◆ **Aim of the task**: Repeat exactly the line with "Where should I click to: Click" and each line after it to the end of the data below; pictures stay out.

Stored data
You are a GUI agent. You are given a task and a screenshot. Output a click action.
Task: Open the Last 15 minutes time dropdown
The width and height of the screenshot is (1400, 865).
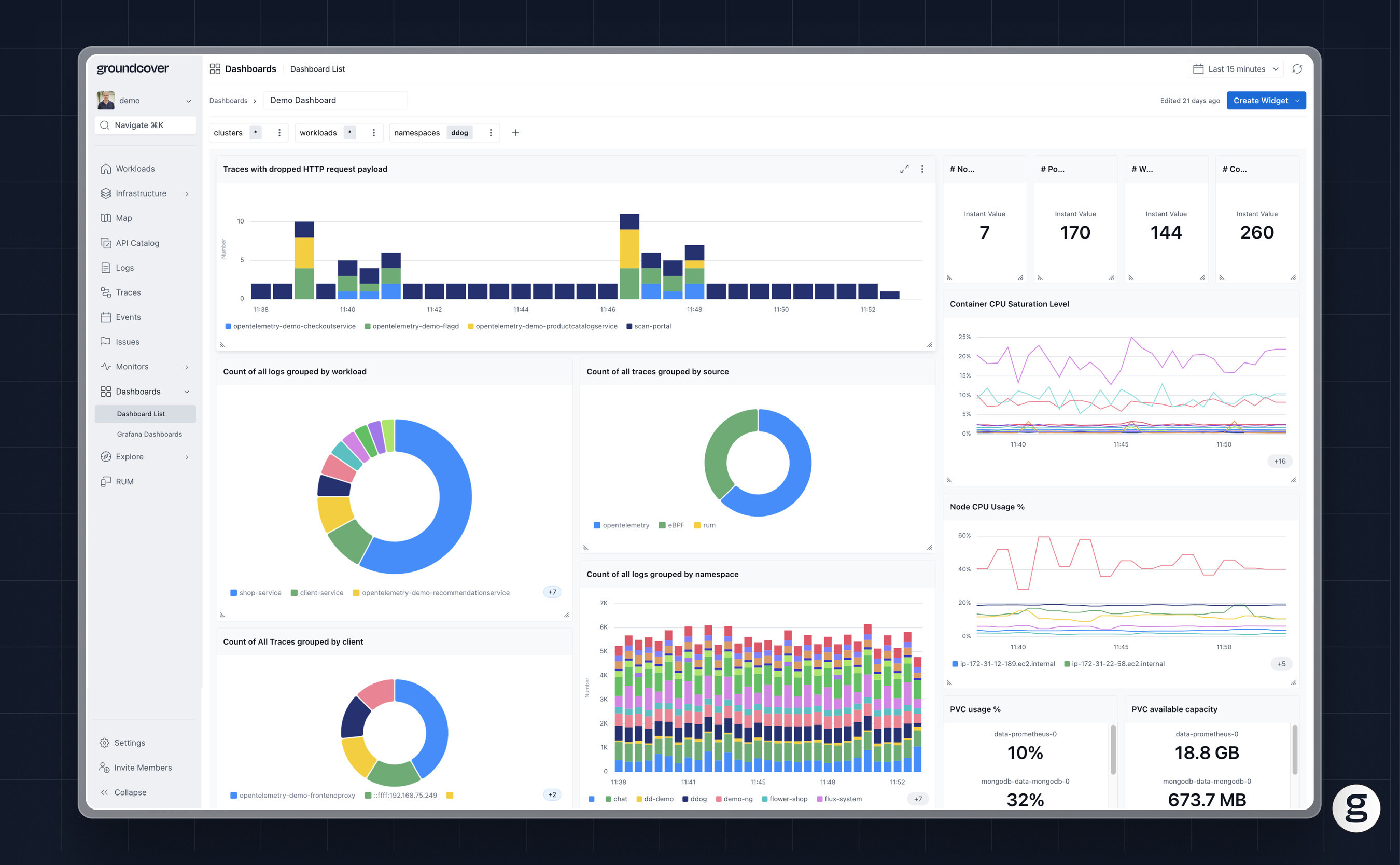pos(1235,69)
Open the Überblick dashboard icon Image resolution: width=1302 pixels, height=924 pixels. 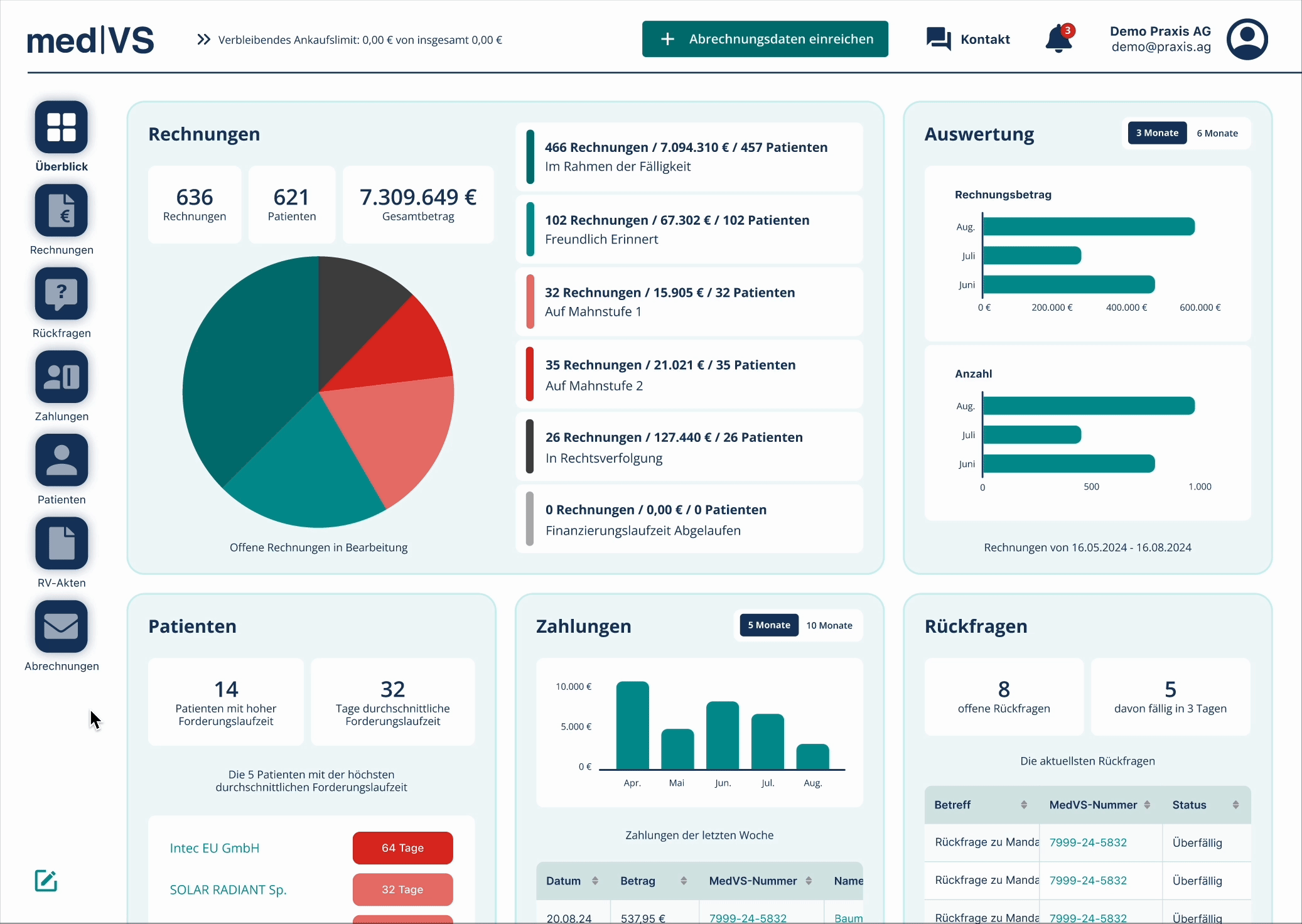point(62,127)
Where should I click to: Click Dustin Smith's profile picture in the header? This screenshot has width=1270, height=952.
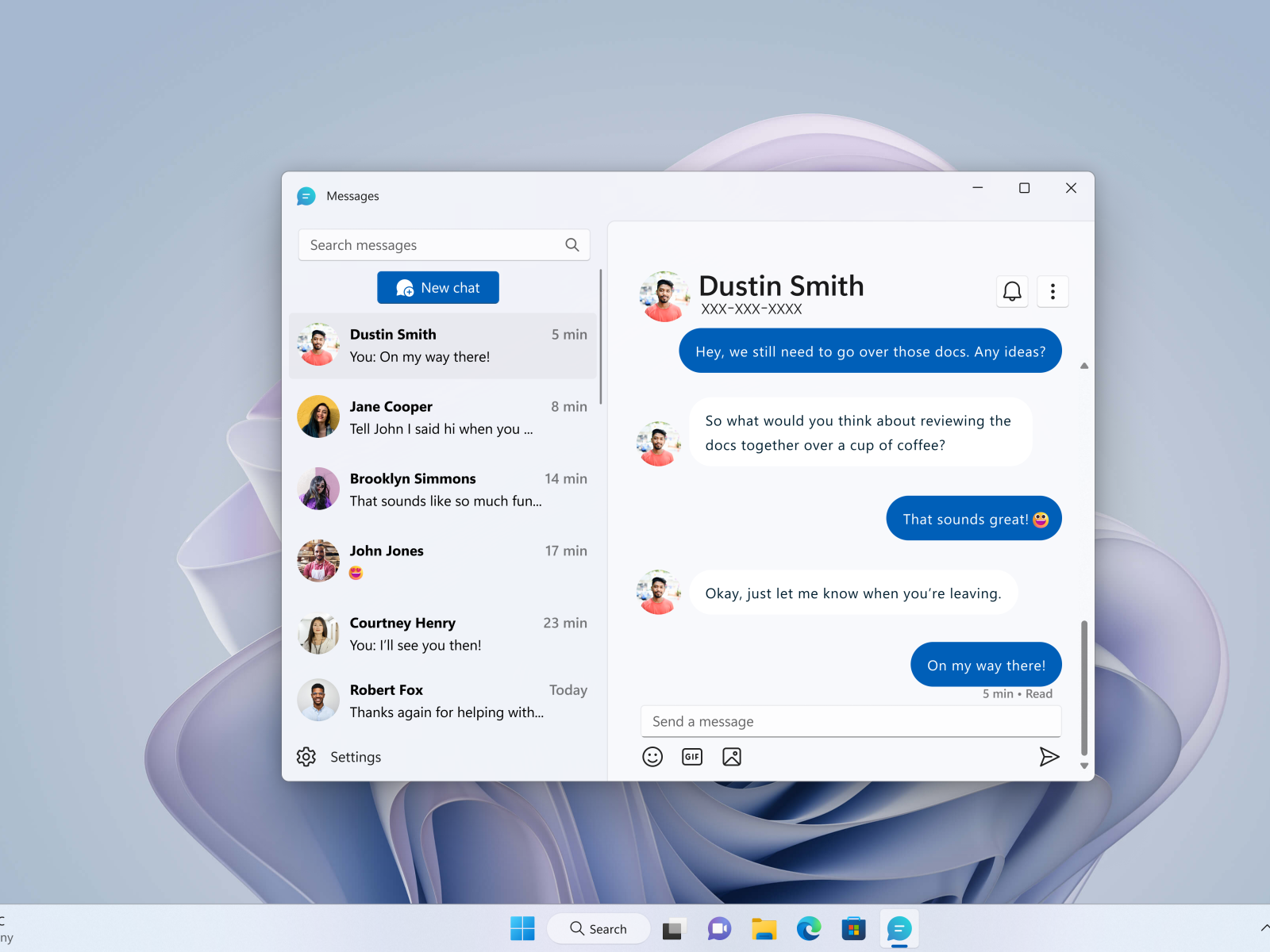[x=664, y=294]
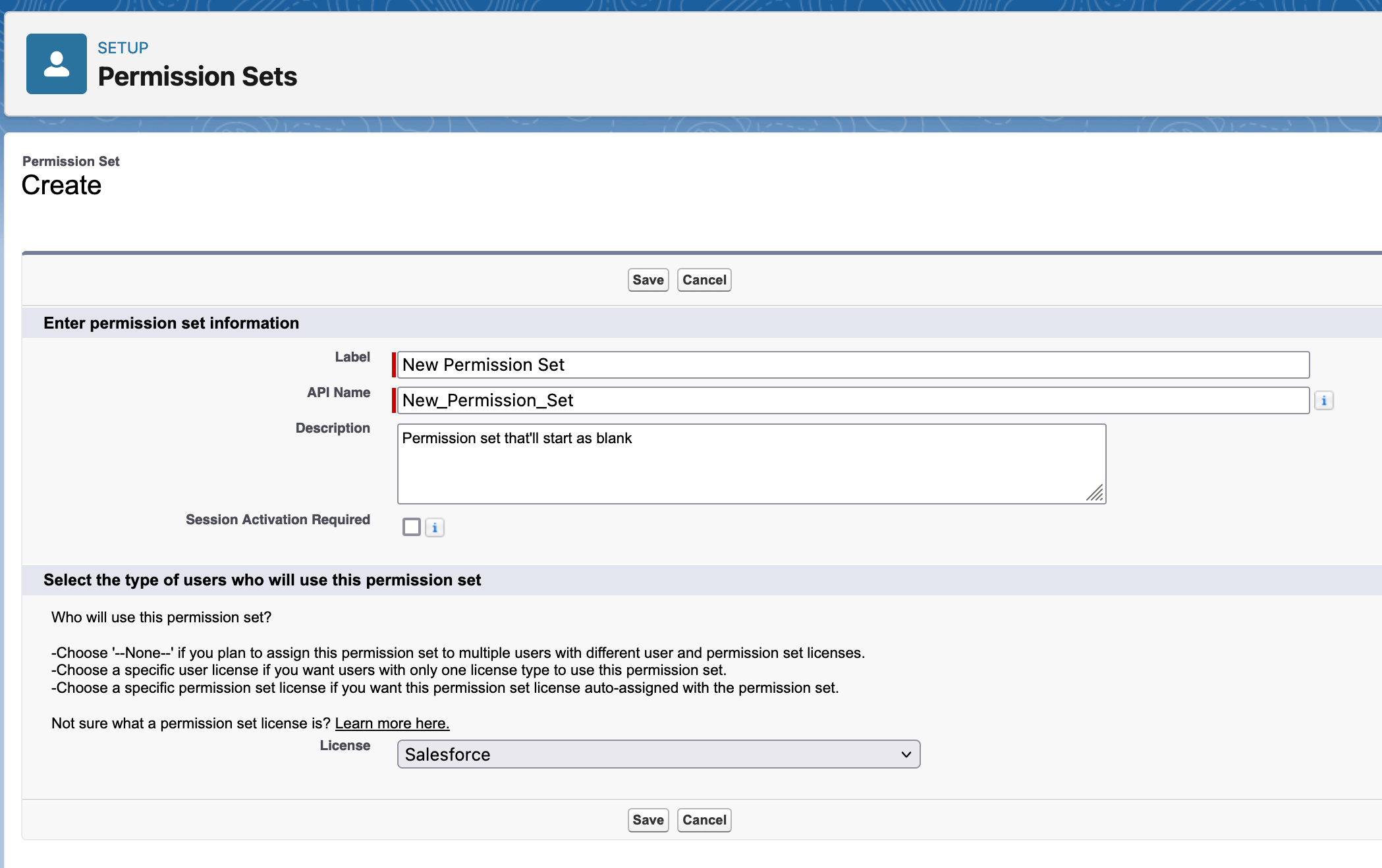Open the Learn more here link
This screenshot has height=868, width=1382.
click(392, 723)
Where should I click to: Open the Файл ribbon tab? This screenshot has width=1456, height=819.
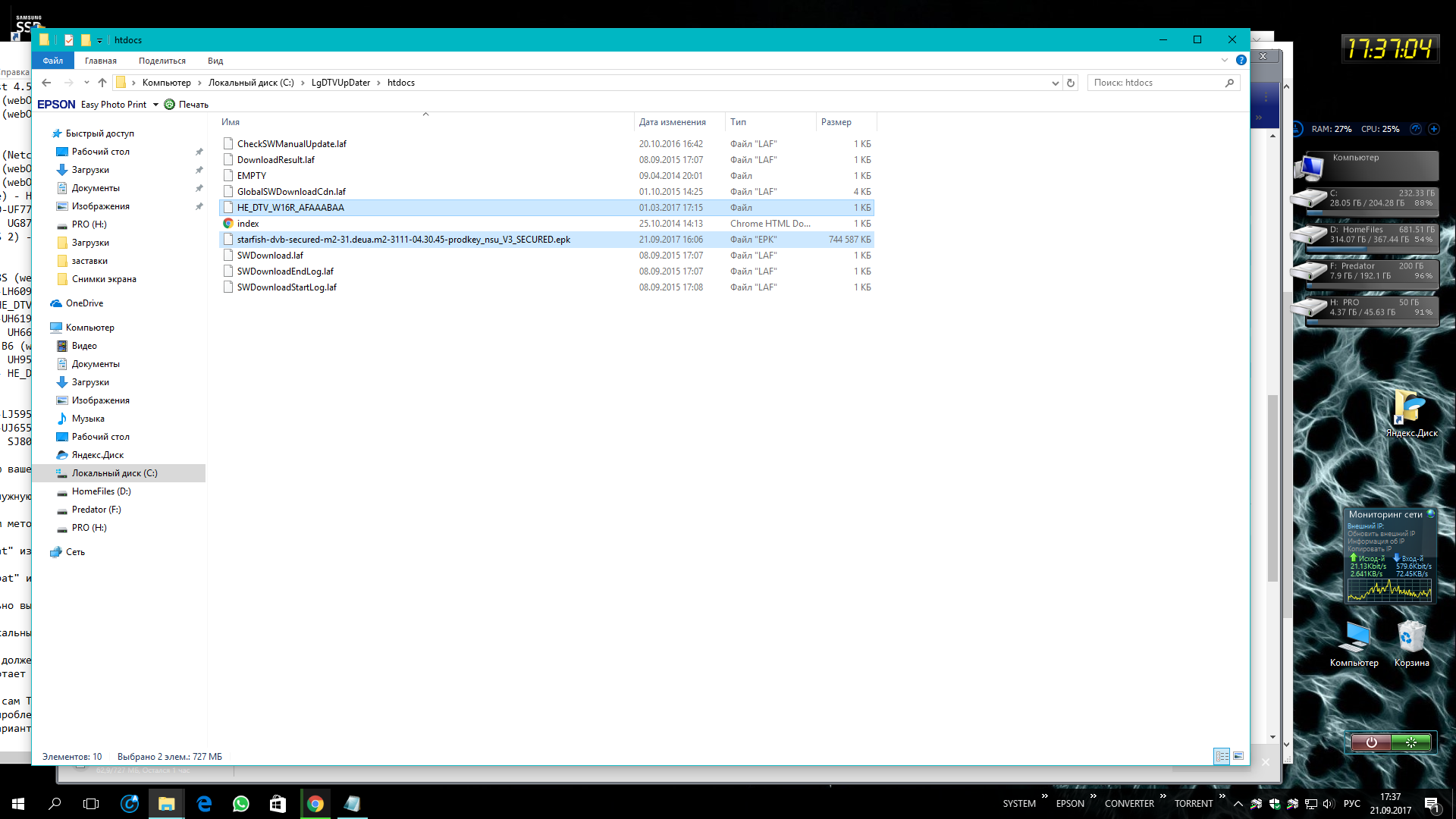[x=52, y=61]
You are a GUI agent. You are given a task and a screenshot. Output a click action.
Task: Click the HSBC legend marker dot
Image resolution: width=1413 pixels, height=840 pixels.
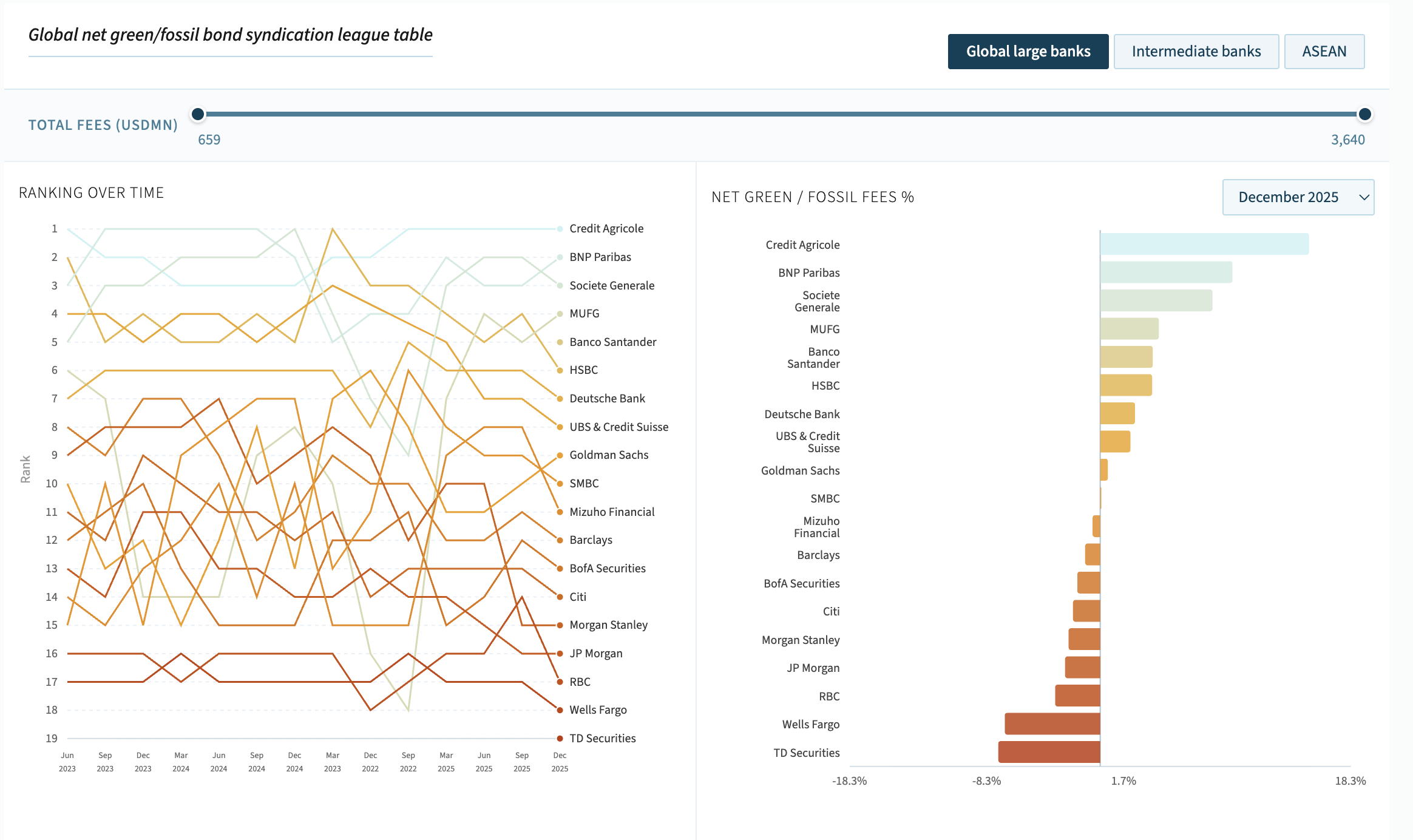(x=560, y=370)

◆ **Exercise answer**:
Where should I click to: Click Dustin Smith's profile picture in the header? This screenshot has width=1270, height=952.
[x=664, y=294]
Open the Learn more here link
This screenshot has height=868, width=1382.
click(392, 723)
Where should I click to: Open the Файл ribbon tab? This screenshot has width=1456, height=819.
[x=52, y=61]
You are a GUI agent. You are given a task and a screenshot. Output a click action.
Task: Click the HSBC legend marker dot
Image resolution: width=1413 pixels, height=840 pixels.
(x=560, y=370)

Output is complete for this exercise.